API Discovery

Ai & Modern Apis Security Notes Jan 14, 2026 BASH
governance security inventory tooling

Definition

API Discovery is the continuous process of identifying all API endpoints that exist in an organization’s infrastructure, whether documented or not. It answers the fundamental question: “What APIs do we actually have running in production?”

Discovery is critical because organizations rarely have accurate inventories of their APIs. According to industry research, 50% of organizations don’t know how many APIs they have in production. This gap between documented APIs and actual deployed APIs creates security blind spots, compliance risks, and architectural confusion.

API Discovery uses three complementary approaches: traffic analysis (observing network requests), code scanning (analyzing source code and infrastructure), and infrastructure scanning (examining deployed resources). Together, these techniques reveal Shadow APIs, Zombie APIs, and forgotten endpoints that bypass official documentation.

Example

The Healthcare Platform Audit

A healthcare company believed they had 127 documented APIs. During an API Discovery exercise:

Traffic Analysis: API Gateway logs revealed 189 unique endpoints receiving requests Code Scanning: GitHub repository analysis found 214 API routes defined in code Infrastructure Scanning: Kubernetes and Lambda scanning discovered 231 deployed functions

Result: They actually had 231 APIs, including:

  • 47 Shadow APIs (never documented)
  • 23 Zombie APIs (documented but owners left)
  • 34 debug/internal endpoints accidentally exposed

Without API Discovery, these 104 undocumented APIs represented unknown attack surface and compliance violations (processing patient data without HIPAA logging).

Analogy

The Archaeological Survey: Imagine surveying an ancient city. You have old maps (documentation), but you don’t know if they’re accurate. So you use three techniques:

  1. Aerial photography (traffic analysis) - See which roads actually have footprints
  2. Ground radar (code scanning) - Detect buried foundations of buildings
  3. Physical excavation (infrastructure) - Dig up what’s actually there

You discover streets not on the maps, buildings the maps claim exist but don’t, and ruins nobody knew about. API Discovery does the same for your infrastructure.
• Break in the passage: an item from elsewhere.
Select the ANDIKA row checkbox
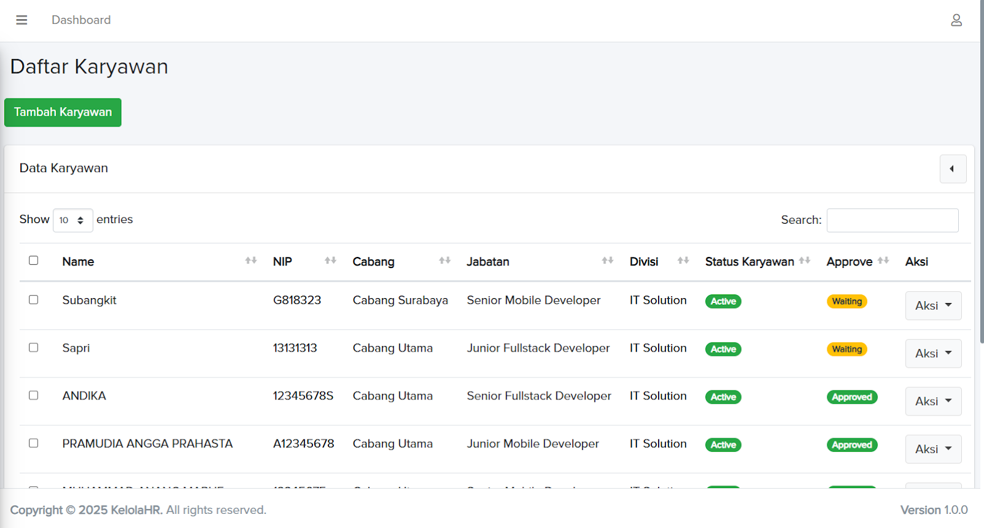This screenshot has width=984, height=528. pyautogui.click(x=34, y=395)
The Census: Governments don’t trust self-reported population data—they conduct actual censuses, going door-to-door counting residents. API Discovery is the census for your infrastructure, actively counting what exists rather than trusting documentation.

Code Example

1. Traffic Analysis Approach:


# Analyze API Gateway logs to find all accessed endpoints
cat api-gateway.log | grep "HTTP/1.1" | awk '{print $7}' | sort -u > actual-endpoints.txt

# Compare with documented APIs
comm -23 actual-endpoints.txt documented-endpoints.txt > shadow-apis.txt

# Result: 47 endpoints in shadow-apis.txt not in documentation

2. Code Scanning Approach:


# Find all Express route definitions in codebase
grep -r "app\.get\|app\.post\|app\.put\|app\.delete" --include="*.js" . \
  | grep -oP '["'\'']\/api\/[^"'\'']+' \
  | sort -u > code-endpoints.txt

# Find FastAPI route decorators
grep -r "@app\.\(get\|post\|put\|delete\)" --include="*.py" . \
  | grep -oP '["'\'']\/api\/[^"'\'']+' \
  | sort -u >> code-endpoints.txt

# Compare with documented endpoints
comm -23 code-endpoints.txt documented-endpoints.txt > undocumented-in-code.txt

3. Infrastructure Scanning Approach:


# Scan Kubernetes services for exposed ports
kubectl get services -A -o json \
  | jq -r '.items[] | select(.spec.type=="LoadBalancer" or .spec.type=="NodePort")
  | "\(.metadata.name):\(.spec.ports[].port)"' > k8s-exposed.txt

# Scan AWS Lambda functions
aws lambda list-functions \
  | jq -r '.Functions[] | select(.Environment.Variables.API_ENDPOINT)
  | .FunctionName' > lambda-apis.txt

# Scan Google Cloud Run services
gcloud run services list --format="value(name,url)" > cloudrun-apis.txt

Diagram

graph TB
    A[API Discovery] --> B[Traffic Analysis]
    A --> C[Code Scanning]
    A --> D[Infrastructure Scanning]

    B --> B1[API Gateway Logs]
    B --> B2[Load Balancer Logs]
    B --> B3[WAF Logs]

    C --> C1[Git Repositories]
    C --> C2[Source Code]
    C --> C3[IaC Templates]

    D --> D1[Kubernetes]
    D --> D2[Lambda/Cloud Functions]
    D --> D3[Cloud Services]

    B1 --> E[Consolidated Inventory]
    B2 --> E
    B3 --> E
    C1 --> E
    C2 --> E
    C3 --> E
    D1 --> E
    D2 --> E
    D3 --> E

    E --> F[Compare with Documentation]
    F --> G[Find Shadow APIs]
    F --> H[Find Zombie APIs]
    F --> I[Find Orphaned APIs]

    style A fill:#bbdefb
    style E fill:#c8e6c9
    style F fill:#fff9c4
    style G fill:#ffcdd2
    style H fill:#ffcdd2
    style I fill:#ffcdd2

Security Notes

SECURITY NOTES

CRITICAL - API Discovery is the foundation of API security. You cannot secure what you don’t know exists.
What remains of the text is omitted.